*** MATERIAL FOR THIS TASK Section Begins ***

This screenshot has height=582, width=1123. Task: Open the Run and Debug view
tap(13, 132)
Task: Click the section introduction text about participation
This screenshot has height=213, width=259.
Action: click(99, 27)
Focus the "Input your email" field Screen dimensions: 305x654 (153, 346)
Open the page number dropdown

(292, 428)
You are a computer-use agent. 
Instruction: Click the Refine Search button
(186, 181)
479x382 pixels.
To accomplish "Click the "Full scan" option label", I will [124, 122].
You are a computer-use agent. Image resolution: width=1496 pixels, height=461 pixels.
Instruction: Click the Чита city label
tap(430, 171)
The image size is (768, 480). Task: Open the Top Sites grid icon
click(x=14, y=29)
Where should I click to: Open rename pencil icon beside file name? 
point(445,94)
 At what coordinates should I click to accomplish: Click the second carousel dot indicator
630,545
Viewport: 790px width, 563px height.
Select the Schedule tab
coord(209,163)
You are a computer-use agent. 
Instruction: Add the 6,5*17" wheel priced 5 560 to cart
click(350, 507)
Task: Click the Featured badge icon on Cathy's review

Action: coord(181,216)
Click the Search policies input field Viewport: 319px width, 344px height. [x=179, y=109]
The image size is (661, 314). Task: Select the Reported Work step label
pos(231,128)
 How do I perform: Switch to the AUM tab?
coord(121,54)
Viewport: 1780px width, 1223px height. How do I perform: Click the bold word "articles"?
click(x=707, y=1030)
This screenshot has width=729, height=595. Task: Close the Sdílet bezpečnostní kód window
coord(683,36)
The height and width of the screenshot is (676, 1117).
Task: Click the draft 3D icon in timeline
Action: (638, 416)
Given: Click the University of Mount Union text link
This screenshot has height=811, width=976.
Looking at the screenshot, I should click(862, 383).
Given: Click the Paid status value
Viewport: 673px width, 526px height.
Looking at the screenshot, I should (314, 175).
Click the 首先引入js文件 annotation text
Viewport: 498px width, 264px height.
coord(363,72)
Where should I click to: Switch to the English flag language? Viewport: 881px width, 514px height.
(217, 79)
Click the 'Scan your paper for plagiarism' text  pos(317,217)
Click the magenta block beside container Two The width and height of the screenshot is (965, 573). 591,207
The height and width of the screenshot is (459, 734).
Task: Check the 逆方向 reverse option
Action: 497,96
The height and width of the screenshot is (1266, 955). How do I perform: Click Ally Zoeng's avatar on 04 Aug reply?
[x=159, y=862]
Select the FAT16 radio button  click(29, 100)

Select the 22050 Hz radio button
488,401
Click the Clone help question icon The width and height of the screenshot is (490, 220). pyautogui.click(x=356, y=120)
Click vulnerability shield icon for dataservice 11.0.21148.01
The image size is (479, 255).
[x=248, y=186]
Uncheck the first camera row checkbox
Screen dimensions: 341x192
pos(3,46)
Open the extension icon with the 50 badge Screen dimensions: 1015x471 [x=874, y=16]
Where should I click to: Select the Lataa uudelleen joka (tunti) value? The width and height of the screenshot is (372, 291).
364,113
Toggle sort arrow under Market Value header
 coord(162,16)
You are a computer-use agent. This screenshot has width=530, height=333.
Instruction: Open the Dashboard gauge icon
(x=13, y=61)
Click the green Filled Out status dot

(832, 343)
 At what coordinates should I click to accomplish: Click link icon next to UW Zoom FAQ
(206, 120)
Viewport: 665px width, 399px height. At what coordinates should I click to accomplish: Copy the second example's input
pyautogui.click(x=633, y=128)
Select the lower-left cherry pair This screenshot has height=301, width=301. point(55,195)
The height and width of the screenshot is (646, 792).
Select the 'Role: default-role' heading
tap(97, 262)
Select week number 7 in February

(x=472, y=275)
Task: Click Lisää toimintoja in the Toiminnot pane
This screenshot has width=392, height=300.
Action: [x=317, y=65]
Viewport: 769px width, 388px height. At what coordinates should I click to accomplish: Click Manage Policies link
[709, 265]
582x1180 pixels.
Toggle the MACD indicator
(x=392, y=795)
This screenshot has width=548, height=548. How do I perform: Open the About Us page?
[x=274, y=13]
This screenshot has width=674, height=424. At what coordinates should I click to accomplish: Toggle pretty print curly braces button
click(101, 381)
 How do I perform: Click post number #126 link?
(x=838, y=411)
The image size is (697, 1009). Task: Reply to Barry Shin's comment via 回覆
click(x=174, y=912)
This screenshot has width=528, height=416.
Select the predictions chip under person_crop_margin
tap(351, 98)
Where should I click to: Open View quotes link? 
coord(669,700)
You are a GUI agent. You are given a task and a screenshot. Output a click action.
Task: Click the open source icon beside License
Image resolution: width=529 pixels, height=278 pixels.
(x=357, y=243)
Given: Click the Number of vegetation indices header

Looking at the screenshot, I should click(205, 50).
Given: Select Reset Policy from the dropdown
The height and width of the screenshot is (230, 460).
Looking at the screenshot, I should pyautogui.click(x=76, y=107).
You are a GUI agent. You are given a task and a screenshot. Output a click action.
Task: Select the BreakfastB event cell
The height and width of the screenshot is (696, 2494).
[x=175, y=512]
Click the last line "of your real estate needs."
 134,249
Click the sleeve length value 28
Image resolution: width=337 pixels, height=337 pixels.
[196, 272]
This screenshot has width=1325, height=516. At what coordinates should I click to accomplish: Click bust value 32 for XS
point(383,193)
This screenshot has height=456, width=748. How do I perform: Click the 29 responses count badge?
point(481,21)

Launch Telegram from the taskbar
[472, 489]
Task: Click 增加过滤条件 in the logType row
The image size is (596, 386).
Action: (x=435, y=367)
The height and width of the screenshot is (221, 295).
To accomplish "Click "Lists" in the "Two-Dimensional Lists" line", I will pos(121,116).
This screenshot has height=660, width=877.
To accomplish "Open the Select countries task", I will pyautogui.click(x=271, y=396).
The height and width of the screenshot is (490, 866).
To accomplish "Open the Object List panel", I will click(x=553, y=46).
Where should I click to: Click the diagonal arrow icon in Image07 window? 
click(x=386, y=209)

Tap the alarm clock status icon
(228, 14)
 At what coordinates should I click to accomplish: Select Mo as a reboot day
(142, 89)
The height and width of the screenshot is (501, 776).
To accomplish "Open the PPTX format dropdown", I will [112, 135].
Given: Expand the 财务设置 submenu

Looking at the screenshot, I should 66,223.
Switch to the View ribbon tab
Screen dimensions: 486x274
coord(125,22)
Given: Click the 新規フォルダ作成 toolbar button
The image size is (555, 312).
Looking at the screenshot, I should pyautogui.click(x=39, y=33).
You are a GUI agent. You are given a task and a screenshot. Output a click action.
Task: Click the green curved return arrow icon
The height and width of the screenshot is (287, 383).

*** MATERIAL FOR THIS TASK Section Ends ***

[YOUR TASK]
Nothing but the lines from the one with "Given: Click the 新規フォルダ作成 toolbar button" through the final line of the records may appear in the answer, and each must be transcribed exactly.

[RESULT FOR THIS TASK]
Given: Click the 新規フォルダ作成 toolbar button
The image size is (555, 312).
Looking at the screenshot, I should pyautogui.click(x=39, y=33).
You are a GUI agent. You are given a task and a screenshot. Output a click action.
Task: Click the green curved return arrow icon
The height and width of the screenshot is (287, 383).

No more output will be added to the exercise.